Mr. Justice White delivered the opinion of the court:

The law of Louisiana considers the property of the debtor as the common pledge of all his creditors. Civil Code, 1969. As a general rule, therefore, it contemplates an equality of right in all creditors as to all the property of the debtor, existing at the time an obligation against the debtor arises, unless a creditor, as the result of some lawful contract, or from the particular nature of the debt to which the law gives a preference, has acquired a higher and privileged right to payment than that which belongs to the general mass of creditors. Civil Code, 1968. Under that law the creditors of a partnership are preferred as to the partnership assets over the individual creditors of the members of the firm. Civil Code, 2823. This privilege does not, however, conversely exist, since it has been held from an early day in that state that individual creditors of members of the firm have no preference on the individual assets of the estate of the members of a firm, and therefore the partnership creditors and the individual creditors have a concurrent right to payment out of the individual estates. Morgan v. His Creditors, 8 Mart. N. S. 599, 20 Am. Dec. 262; Flower v. Their Creditors, 3 La. Ann. 189.

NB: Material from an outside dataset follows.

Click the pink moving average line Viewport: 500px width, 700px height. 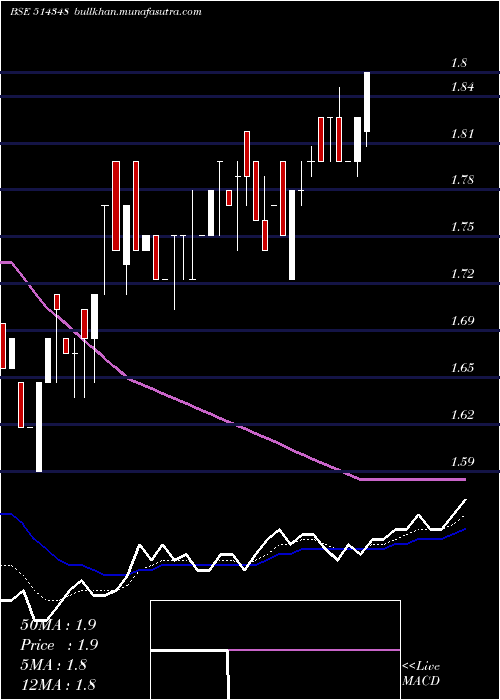point(232,422)
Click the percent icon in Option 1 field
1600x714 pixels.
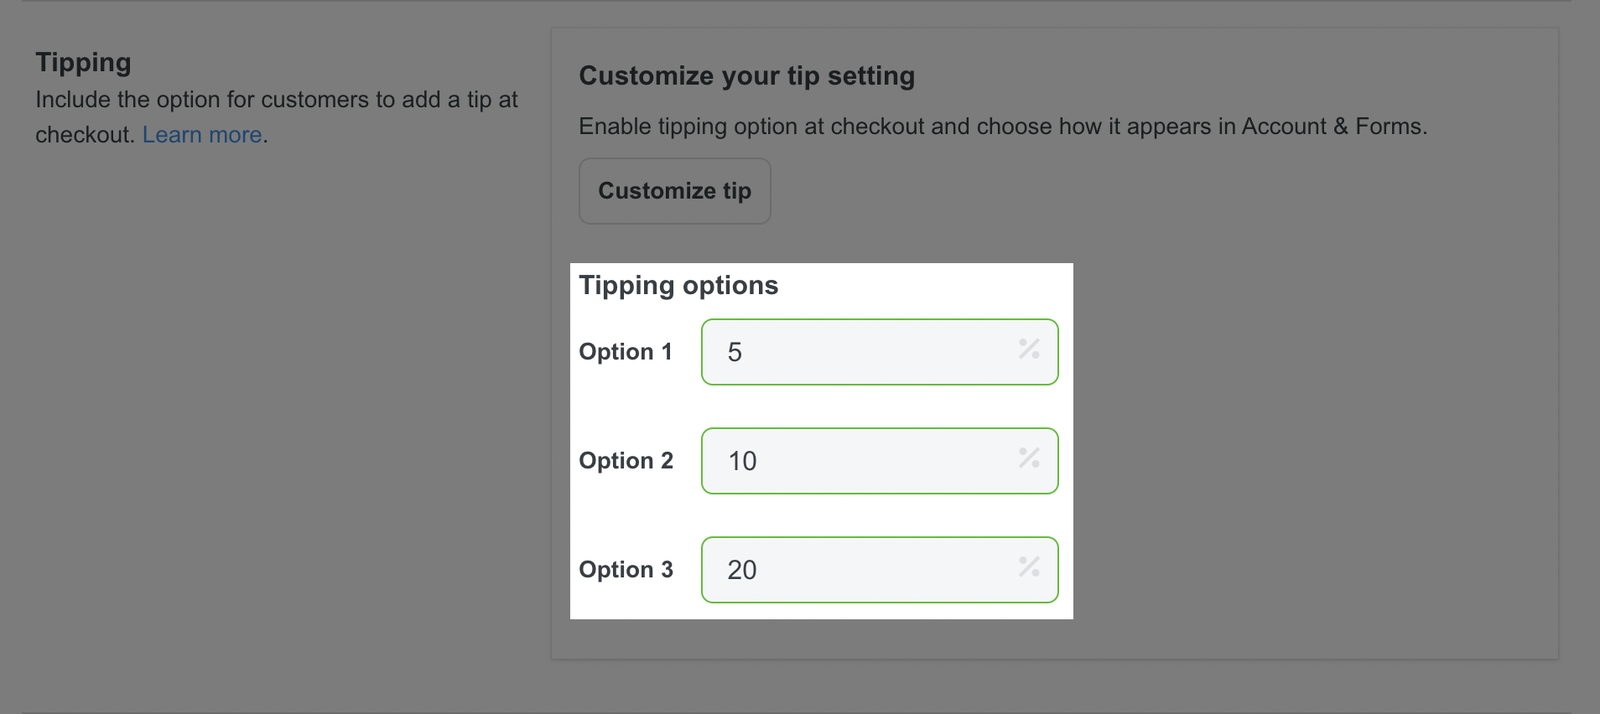coord(1029,349)

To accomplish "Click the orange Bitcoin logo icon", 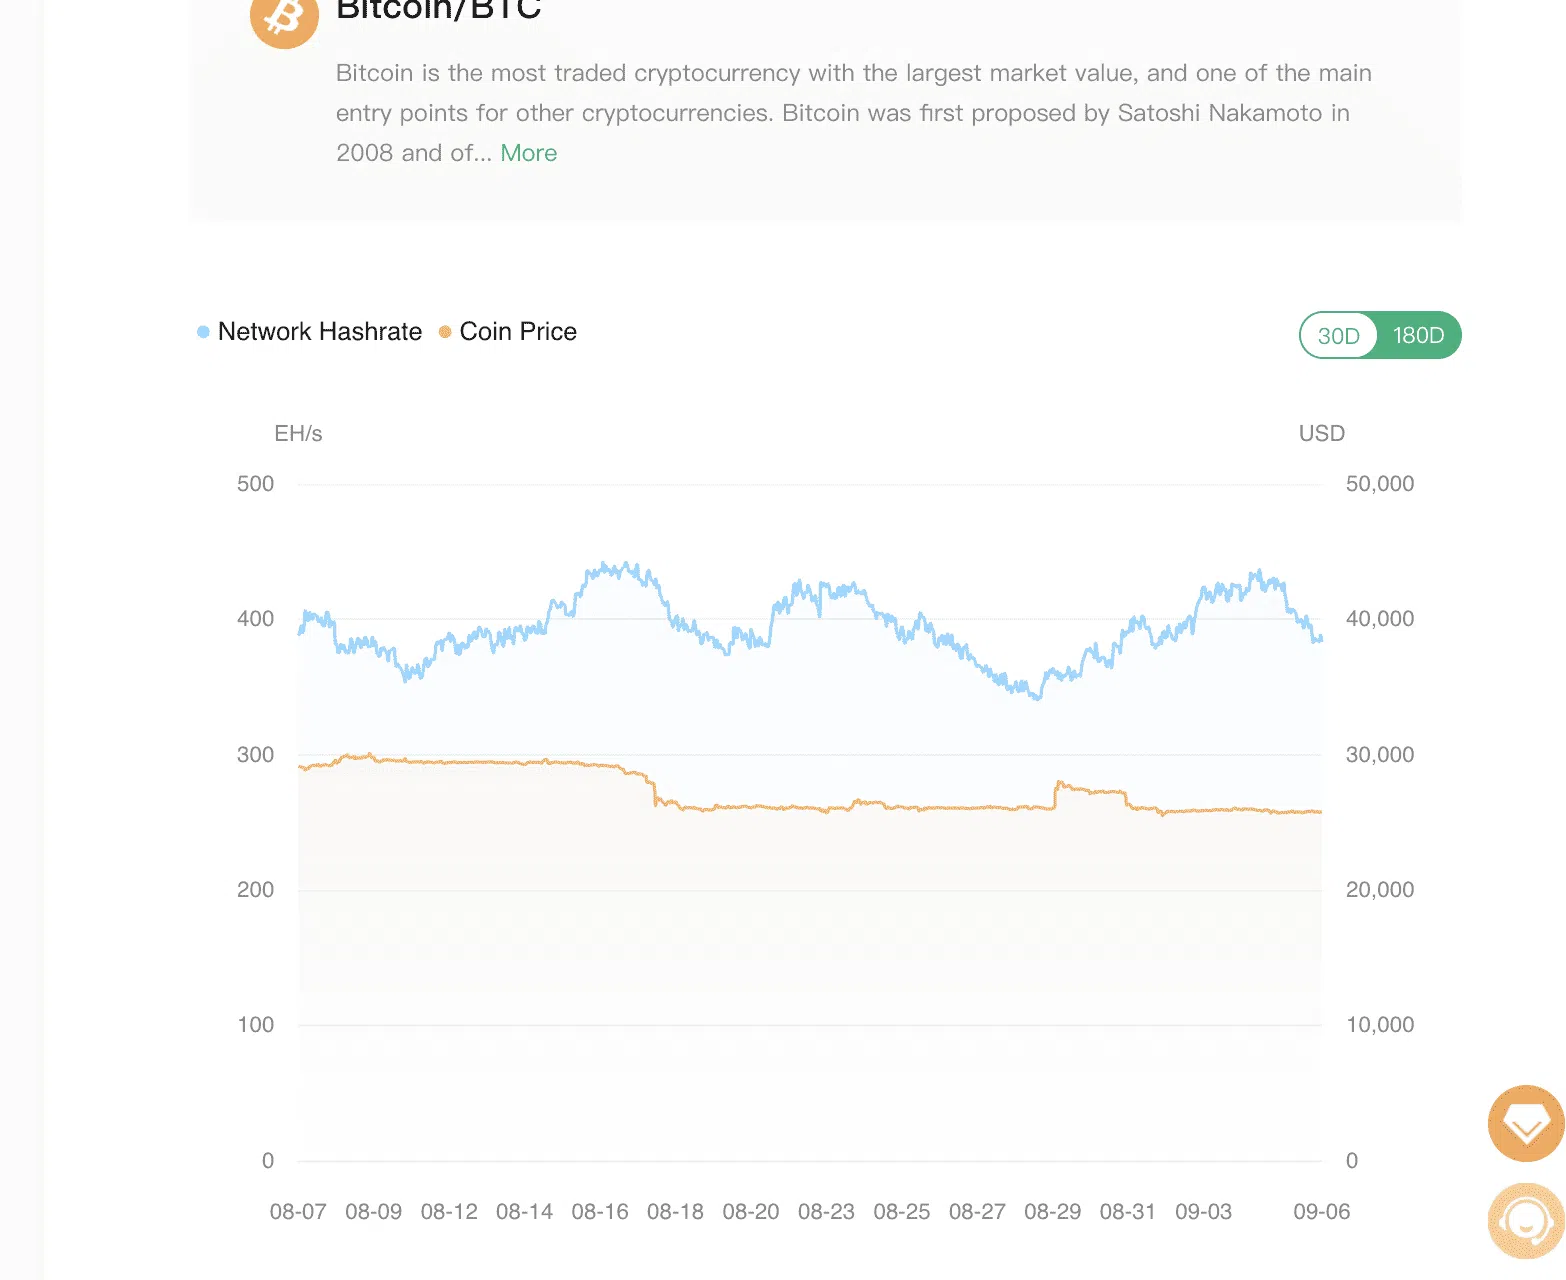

As a result of the common pledge which all creditors are presumed to have upon the property of their debtors, the law of Louisiana gives to every creditor an action to revoke any contract made in fraud of their common right of pledge. Civil Code, 1970-1977. As a consequence it is permissible to attack, even collaterally, any mere fraudulent and simulated (that is, fictitious and unreal) transfer of his property by a debtor. See authorities collected in 2 Hennen's Digest, verbo 'Obligations,' 7, p. 1031. This right, however, even in case of bad faith, does not enable a creditor to avoid a real contract of a debtor unless the act has operated to the injury and prejudice of creditors who were such at the time the act sought to be revoked was done. Civil Code, 1937. Every contract, however, is deemed to have been in fraud of creditors and prejudicial to their rights 'when the obligee knew that the obligor was in insolvent circumstances, and when such contract gives to the obligee, if he be a creditor, any advantage over other creditors of the obligor.' Civil Code, 1984. From this rule are excepted sales of property or other contracts made in the usual course of business, and all payments of a just debt in money. Civil Code, 1986. But this exception does not include the giving 'in payment to one creditor, to the prejudice of the others, any other thing than the sum of money due.' Civil Code, 2658.

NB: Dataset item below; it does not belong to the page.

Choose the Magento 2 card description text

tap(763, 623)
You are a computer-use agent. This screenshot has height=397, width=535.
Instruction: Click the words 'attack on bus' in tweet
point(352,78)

In 1903 the commercial firm of O. Guillory & Company, composed of Olivrel Guillory, Olivrel E. Guillory, and Ambrois Lafleur, carried on business in the state of Louisiana. In 1904 the senior member, Olivrel Guillory, sold various parcels of real estate, which were his individual property, as follows: One sale to J. A. Fontenot, another to Alexandre Miller, and a third to John A. and Samuel Haas. All these sales were, apparently, on their face not susceptible of being assailed by creditors, because in form they were embraced within the excepted class to which we have referred.

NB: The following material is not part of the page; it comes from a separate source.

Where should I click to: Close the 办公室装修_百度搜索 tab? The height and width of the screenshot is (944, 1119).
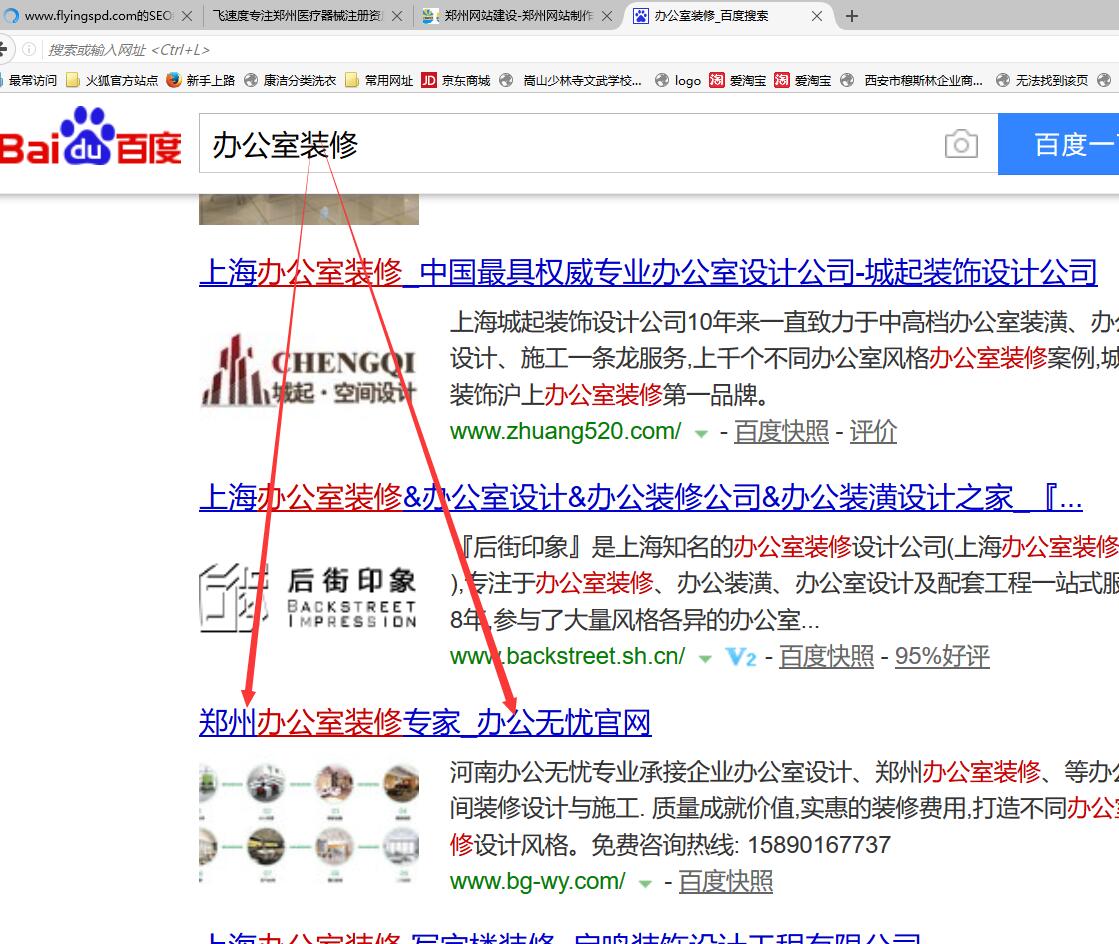coord(817,16)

On February 2, 1905, three corporations—which, for the sake of brevity, we shall designate as the wooden ware, the fertilizing, and the elevator companies—sued in a state district court the firm of O. Guillory & Company, the senior member, O. Guillory, individually, and the purchasers at the respective sales above mentioned. As to the first company, the cause of action was based upon an alleged open account for the purchase price of goods sold to the firm prior to the making of the sales by the senior partner of his individual property above mentioned. As to the two other corporations, the action was based upon notes held by the corporations, signed by the individual members of the firm, and averred to have been given for the price of merchandise bought, also prior to said sales, from the corporations by the firm, it being alleged that the notes signed by the individual members had been received by the corporations as cumulative, and not in any wise as a novation of the firm obligation to pay the price of the goods by it bought. The sales were attacked as fraudulent simulations, or, if not unreal, as subject to be revoked, because they were made at a time when the firm was notoriously embarrassed or insolvent, to the knowledge of the purchasers, and were not within the excepted class, because they were, in substance, not what they purported to be, but were givings in payment of the individual property of O. Guillory in order to prefer the purchasers.

The prayer was for a judgment for the amount of the debts, for a revocation of the sales, for a direction that they be sold by judicial decree to pay the judgments to be rendered, the payments to be made by preference out of the proceeds arising from the sale.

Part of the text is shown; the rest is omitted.